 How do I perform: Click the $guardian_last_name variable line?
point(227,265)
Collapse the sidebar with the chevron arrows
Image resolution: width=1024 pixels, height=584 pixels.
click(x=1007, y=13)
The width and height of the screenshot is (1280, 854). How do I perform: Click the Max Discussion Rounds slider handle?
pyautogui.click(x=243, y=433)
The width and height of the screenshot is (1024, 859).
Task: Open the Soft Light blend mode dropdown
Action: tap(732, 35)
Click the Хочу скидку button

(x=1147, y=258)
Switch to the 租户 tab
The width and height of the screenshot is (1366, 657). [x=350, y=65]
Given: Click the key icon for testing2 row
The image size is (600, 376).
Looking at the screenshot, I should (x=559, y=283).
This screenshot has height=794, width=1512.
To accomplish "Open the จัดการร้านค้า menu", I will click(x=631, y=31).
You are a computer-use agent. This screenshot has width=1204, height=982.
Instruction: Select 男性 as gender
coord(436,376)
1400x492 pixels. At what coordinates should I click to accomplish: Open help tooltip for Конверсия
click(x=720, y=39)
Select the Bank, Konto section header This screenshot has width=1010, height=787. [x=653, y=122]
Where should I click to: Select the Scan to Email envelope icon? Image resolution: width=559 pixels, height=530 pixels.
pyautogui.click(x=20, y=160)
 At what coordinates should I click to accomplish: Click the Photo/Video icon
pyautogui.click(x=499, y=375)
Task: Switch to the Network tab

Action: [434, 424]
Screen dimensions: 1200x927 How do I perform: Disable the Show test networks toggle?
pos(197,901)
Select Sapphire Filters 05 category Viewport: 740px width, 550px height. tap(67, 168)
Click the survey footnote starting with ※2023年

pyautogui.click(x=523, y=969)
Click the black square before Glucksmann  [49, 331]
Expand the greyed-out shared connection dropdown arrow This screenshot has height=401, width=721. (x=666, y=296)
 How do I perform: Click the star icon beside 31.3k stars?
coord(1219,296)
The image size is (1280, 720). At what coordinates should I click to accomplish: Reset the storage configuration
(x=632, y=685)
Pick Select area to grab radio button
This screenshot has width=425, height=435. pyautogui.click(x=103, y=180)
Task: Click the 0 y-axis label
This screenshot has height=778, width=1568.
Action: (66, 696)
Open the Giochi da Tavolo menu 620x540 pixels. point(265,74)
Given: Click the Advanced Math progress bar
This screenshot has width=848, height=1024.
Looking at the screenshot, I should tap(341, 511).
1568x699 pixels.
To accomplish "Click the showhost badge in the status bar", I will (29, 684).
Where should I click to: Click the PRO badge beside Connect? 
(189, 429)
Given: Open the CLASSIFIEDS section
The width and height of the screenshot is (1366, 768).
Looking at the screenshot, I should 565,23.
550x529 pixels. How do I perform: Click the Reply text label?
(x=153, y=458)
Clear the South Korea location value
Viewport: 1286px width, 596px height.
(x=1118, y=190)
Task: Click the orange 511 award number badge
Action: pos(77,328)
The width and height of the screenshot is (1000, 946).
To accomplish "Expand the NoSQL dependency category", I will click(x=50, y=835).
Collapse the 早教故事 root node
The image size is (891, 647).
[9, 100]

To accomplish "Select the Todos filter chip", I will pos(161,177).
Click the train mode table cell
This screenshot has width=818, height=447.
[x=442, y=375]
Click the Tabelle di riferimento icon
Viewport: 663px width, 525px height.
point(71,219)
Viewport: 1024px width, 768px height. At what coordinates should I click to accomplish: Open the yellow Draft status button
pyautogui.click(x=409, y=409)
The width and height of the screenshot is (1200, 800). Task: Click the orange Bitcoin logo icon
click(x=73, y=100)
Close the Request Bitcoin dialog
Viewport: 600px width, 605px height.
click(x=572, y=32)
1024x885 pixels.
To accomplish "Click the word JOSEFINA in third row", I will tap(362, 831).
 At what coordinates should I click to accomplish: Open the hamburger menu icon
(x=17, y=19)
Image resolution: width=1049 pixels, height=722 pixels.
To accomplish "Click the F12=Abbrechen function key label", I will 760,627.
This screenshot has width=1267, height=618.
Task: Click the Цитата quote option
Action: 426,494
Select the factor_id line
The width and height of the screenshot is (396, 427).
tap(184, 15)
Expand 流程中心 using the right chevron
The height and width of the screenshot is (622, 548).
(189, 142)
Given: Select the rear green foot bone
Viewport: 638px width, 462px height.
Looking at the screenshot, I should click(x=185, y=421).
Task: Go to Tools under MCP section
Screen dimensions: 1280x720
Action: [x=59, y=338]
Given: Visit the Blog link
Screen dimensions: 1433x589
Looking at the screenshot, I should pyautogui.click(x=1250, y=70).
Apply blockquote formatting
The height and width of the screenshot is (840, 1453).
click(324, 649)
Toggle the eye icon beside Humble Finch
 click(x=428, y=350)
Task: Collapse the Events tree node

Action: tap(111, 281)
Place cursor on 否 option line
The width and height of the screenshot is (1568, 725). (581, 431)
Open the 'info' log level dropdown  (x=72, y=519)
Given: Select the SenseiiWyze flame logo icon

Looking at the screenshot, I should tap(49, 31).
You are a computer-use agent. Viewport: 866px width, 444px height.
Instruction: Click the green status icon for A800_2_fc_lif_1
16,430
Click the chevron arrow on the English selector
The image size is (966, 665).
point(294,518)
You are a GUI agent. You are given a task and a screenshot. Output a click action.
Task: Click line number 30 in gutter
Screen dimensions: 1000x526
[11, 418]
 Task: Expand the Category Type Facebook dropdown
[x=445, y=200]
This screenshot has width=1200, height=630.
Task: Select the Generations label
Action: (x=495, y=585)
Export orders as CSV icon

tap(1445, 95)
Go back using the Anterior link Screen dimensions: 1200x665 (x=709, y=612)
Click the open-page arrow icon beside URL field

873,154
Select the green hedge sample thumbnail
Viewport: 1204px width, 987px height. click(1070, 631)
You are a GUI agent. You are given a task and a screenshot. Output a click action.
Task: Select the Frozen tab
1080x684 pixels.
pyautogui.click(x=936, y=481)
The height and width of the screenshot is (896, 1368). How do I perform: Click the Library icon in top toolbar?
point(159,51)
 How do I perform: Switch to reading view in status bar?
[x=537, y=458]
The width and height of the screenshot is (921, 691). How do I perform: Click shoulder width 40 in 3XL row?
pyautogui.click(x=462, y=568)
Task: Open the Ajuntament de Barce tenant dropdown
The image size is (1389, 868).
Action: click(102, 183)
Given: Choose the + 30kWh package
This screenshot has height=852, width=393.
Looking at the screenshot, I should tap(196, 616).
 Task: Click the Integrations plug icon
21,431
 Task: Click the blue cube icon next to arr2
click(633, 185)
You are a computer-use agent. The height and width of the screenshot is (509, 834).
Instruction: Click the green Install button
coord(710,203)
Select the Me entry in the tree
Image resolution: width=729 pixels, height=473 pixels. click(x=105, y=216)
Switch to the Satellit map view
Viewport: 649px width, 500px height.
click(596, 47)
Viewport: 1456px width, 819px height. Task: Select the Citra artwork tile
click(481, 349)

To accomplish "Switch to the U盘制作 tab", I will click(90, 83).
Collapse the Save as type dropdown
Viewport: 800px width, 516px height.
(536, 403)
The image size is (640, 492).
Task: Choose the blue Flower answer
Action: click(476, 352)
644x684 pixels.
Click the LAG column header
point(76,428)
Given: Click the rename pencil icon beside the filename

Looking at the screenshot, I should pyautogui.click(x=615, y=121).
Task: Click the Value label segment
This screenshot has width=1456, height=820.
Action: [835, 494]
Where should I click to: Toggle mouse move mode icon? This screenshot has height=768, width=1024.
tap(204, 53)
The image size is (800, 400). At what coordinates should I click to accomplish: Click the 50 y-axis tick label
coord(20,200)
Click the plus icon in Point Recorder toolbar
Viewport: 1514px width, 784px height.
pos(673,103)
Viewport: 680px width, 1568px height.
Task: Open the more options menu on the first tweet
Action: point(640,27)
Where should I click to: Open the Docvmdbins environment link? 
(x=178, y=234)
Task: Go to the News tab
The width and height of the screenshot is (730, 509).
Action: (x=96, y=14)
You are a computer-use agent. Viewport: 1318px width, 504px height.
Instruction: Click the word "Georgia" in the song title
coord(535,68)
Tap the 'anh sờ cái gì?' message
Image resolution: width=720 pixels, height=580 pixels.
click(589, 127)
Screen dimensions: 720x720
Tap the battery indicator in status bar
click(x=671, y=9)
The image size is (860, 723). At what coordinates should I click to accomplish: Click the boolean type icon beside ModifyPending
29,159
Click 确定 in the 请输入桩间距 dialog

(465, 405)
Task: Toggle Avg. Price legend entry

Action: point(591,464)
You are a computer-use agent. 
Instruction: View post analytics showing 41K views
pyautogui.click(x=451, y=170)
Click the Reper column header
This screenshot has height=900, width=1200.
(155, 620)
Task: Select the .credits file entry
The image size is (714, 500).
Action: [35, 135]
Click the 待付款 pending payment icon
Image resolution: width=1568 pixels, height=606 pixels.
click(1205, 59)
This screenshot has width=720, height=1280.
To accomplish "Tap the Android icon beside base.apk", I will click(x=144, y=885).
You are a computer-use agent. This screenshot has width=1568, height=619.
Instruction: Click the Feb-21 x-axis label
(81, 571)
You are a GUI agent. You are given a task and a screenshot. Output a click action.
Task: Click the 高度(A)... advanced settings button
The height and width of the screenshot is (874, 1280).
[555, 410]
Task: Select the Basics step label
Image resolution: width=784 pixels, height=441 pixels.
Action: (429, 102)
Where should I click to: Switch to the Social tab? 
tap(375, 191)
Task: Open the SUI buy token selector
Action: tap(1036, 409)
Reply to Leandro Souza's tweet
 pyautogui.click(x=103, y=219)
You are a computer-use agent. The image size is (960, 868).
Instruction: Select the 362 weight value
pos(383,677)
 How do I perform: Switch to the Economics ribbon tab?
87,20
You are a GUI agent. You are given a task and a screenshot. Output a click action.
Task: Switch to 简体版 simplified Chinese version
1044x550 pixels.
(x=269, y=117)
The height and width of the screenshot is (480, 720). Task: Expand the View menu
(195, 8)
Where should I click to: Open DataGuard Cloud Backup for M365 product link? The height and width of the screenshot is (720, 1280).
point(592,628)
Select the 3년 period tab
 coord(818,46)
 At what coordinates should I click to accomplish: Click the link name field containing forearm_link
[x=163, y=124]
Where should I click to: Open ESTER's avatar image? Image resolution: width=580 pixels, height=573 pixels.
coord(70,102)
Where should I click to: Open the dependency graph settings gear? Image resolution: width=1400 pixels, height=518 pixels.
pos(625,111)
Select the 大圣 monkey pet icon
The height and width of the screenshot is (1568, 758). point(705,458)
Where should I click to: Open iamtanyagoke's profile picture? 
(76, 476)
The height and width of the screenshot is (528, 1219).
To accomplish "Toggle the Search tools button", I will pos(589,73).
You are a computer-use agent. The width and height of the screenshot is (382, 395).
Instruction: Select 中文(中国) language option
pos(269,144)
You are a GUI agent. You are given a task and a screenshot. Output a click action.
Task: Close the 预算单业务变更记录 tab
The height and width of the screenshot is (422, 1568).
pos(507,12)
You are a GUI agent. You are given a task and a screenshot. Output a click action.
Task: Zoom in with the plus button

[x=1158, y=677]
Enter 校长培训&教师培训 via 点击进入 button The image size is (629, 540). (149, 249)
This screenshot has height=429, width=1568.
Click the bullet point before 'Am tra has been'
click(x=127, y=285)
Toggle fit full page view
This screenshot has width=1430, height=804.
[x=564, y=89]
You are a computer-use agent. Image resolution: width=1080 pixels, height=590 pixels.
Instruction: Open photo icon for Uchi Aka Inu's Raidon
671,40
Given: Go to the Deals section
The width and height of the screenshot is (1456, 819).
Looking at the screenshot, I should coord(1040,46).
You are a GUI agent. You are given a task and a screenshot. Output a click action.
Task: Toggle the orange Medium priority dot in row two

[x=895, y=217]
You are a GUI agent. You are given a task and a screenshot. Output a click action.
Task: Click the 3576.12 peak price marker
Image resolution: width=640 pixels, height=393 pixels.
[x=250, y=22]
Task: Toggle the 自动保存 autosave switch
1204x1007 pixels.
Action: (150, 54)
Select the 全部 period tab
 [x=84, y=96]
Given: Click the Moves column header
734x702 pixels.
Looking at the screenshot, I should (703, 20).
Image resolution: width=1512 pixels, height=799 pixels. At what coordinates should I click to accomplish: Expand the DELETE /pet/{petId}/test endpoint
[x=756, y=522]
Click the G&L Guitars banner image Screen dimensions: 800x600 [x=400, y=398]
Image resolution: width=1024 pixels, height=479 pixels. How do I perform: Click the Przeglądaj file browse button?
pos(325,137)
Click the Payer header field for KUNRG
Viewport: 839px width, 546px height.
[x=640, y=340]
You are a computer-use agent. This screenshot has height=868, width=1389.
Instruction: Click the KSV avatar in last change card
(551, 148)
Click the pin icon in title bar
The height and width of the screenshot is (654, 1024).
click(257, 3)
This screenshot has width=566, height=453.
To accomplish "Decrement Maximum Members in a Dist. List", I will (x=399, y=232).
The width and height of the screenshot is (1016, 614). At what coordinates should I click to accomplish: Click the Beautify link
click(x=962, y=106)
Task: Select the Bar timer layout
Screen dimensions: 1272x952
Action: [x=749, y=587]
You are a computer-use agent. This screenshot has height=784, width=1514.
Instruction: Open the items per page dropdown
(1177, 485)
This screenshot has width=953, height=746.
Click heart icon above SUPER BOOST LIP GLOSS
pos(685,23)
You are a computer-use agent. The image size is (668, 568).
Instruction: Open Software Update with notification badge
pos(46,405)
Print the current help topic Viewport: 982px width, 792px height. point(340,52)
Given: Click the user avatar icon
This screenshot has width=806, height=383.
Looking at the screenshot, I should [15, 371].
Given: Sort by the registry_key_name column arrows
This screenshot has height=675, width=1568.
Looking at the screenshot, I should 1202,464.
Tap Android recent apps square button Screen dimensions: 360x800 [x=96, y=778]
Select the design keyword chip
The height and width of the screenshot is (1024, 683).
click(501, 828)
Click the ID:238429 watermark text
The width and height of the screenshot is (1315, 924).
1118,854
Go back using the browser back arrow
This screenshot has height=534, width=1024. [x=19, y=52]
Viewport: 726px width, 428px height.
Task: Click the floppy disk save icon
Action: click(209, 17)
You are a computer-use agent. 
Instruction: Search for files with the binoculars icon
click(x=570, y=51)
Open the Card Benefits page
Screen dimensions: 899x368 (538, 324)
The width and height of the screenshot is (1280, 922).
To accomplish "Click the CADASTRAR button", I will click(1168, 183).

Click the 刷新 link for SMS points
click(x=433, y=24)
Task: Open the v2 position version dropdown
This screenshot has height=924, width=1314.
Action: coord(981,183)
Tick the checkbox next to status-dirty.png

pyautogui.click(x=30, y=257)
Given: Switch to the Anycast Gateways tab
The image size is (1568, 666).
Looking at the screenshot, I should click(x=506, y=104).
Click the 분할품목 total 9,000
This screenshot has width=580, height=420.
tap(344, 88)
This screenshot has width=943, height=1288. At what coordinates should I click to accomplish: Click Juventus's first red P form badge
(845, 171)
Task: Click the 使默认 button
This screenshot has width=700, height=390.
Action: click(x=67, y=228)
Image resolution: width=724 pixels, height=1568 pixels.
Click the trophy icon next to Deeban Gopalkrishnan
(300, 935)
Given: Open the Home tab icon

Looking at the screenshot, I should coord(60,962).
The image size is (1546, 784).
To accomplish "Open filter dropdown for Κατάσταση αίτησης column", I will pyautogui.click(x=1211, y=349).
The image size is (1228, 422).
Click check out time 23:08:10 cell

**ABOUT THIS EXERCISE:**
Copy every line of the material in which the word "version" occurs.

**EXPECTED ANSWER:**
Task: Switch to 简体版 simplified Chinese version
Task: Open the v2 position version dropdown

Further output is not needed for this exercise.